Work item:
Lines with the word "channel" in them must be copied from the records below.

Material shown:
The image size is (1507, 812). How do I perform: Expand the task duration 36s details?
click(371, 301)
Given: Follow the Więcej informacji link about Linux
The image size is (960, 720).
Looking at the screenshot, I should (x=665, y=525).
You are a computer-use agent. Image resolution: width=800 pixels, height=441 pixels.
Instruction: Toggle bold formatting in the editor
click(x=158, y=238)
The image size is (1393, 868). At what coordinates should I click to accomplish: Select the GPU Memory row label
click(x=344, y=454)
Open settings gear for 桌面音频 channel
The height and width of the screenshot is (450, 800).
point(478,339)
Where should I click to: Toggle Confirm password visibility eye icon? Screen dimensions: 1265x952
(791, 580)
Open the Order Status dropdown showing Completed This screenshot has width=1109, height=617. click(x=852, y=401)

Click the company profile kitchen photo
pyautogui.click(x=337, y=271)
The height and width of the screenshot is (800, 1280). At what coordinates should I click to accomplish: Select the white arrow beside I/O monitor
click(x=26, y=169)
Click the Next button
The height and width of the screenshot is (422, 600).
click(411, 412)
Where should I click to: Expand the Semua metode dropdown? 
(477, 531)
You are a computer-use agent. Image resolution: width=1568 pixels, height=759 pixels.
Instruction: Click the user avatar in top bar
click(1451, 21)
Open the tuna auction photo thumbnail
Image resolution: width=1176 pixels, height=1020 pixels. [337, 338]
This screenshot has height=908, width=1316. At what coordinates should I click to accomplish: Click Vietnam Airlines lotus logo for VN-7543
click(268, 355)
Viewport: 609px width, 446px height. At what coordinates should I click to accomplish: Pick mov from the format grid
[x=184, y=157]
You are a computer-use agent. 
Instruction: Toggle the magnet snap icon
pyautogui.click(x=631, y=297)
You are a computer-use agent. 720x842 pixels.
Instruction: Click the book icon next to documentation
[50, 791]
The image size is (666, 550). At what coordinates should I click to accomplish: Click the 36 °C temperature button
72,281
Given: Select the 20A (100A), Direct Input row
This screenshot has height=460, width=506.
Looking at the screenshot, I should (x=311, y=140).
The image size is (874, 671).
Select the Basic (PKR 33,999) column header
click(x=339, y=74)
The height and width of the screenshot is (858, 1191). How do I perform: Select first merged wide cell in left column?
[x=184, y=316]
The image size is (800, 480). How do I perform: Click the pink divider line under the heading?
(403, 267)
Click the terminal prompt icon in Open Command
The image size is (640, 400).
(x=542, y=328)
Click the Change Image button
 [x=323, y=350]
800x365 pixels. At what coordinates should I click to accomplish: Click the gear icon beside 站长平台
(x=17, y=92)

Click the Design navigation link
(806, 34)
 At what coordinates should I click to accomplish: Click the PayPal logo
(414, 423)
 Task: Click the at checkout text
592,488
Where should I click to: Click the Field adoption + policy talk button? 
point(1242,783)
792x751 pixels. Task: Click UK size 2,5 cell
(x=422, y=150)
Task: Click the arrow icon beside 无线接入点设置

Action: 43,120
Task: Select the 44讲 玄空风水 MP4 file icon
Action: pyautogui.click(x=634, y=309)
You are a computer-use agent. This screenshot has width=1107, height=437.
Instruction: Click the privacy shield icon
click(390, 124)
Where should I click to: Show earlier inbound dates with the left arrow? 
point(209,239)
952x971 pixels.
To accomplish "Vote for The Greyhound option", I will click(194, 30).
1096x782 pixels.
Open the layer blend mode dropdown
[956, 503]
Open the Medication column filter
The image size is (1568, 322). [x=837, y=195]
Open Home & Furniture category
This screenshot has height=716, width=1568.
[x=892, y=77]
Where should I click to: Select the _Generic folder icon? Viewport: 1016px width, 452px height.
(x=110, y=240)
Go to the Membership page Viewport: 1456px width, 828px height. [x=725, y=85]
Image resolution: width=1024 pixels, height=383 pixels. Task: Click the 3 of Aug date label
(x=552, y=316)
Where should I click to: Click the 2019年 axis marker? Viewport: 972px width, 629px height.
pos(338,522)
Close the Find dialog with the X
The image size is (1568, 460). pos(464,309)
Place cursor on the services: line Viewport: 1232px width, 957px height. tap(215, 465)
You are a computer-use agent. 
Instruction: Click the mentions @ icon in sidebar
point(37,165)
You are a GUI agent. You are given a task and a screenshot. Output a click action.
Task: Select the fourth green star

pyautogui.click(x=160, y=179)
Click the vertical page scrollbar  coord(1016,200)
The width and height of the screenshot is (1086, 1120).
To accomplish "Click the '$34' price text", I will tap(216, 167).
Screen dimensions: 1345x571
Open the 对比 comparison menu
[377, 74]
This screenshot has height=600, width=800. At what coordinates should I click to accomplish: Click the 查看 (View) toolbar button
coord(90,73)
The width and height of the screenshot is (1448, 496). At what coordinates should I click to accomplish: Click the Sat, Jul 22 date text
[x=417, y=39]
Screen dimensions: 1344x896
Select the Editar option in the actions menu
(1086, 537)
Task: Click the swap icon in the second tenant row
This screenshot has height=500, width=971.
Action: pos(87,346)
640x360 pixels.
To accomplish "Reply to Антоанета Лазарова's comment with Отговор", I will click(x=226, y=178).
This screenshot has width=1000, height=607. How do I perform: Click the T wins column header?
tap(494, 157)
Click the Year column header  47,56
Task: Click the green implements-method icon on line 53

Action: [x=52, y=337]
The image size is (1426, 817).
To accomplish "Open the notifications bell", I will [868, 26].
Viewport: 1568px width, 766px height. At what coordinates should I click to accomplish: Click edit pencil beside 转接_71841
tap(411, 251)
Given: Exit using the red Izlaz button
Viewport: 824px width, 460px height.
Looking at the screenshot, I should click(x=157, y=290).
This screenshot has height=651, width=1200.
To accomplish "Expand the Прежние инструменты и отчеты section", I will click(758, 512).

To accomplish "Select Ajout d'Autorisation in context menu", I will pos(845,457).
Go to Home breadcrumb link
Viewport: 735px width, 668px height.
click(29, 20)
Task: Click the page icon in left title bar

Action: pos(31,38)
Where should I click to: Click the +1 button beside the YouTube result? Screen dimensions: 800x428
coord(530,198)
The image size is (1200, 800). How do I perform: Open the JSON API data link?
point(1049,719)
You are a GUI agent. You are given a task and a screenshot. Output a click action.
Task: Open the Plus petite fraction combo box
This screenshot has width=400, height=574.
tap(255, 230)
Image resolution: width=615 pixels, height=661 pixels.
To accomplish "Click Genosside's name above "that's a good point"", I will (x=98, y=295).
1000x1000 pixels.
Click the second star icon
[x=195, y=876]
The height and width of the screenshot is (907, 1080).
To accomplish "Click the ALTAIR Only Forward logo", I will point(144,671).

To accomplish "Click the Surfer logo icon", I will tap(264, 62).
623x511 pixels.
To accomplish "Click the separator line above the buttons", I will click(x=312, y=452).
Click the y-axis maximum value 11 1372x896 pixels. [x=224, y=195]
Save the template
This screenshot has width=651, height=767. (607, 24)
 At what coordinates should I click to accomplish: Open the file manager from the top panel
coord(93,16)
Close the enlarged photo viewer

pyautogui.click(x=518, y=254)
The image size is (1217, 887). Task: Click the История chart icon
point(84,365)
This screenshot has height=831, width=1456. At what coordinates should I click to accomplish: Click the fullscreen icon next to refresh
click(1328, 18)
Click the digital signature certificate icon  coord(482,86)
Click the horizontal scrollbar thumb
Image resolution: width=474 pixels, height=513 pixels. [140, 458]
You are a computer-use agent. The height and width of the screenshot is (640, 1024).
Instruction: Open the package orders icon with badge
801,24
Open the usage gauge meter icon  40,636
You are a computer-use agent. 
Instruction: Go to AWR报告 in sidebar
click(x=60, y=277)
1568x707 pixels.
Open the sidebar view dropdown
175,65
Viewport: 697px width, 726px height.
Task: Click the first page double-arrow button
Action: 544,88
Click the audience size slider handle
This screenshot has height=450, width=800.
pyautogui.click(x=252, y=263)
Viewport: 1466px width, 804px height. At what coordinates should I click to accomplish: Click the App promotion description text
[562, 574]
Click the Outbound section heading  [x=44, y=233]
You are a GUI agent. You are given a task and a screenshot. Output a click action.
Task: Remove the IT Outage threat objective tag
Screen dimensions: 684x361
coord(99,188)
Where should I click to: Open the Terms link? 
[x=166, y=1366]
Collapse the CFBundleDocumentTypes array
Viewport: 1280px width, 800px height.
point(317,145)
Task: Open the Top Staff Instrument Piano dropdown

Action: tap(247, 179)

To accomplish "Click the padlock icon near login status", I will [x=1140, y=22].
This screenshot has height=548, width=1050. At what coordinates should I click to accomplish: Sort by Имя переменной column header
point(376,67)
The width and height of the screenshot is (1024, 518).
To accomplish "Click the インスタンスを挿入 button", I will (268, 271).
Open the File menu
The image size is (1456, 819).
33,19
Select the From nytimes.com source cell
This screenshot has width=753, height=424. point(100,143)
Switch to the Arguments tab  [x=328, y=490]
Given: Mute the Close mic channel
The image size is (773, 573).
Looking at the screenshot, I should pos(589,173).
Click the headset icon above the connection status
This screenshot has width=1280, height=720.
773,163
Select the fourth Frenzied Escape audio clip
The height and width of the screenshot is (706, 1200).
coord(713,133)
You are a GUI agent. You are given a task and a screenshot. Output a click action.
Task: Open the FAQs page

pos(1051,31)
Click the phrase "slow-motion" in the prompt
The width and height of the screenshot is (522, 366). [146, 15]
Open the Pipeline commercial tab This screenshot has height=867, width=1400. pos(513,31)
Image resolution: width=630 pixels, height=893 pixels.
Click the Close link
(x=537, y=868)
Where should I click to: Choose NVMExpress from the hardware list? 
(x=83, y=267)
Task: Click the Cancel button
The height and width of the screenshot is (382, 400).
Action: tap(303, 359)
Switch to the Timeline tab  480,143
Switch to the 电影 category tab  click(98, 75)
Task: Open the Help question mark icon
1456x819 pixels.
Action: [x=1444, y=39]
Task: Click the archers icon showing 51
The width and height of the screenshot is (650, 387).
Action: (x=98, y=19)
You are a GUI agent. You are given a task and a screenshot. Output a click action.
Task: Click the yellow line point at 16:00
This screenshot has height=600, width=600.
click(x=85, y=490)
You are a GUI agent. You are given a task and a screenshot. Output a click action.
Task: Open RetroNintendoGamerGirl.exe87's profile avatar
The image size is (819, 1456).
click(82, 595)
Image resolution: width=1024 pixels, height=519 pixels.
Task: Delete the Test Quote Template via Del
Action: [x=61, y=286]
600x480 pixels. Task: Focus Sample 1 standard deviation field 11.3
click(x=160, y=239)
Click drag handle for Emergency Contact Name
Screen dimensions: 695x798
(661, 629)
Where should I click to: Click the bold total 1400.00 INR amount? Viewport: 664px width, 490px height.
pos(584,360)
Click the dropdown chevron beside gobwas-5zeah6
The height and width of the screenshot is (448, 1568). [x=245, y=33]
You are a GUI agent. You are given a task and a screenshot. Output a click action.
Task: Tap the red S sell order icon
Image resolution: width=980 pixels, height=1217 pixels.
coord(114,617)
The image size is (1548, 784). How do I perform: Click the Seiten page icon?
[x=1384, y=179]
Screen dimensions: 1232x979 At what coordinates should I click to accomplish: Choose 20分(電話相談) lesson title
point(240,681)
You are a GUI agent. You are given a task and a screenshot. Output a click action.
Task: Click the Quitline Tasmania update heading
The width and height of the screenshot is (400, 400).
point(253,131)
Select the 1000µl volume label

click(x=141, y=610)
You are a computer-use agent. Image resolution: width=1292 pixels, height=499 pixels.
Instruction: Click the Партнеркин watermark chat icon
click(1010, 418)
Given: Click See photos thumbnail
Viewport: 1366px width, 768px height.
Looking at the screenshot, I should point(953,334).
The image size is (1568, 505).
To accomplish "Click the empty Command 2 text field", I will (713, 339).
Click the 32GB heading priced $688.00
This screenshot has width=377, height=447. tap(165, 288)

Response area:
Open settings gear for 桌面音频 channel
Given: Mute the Close mic channel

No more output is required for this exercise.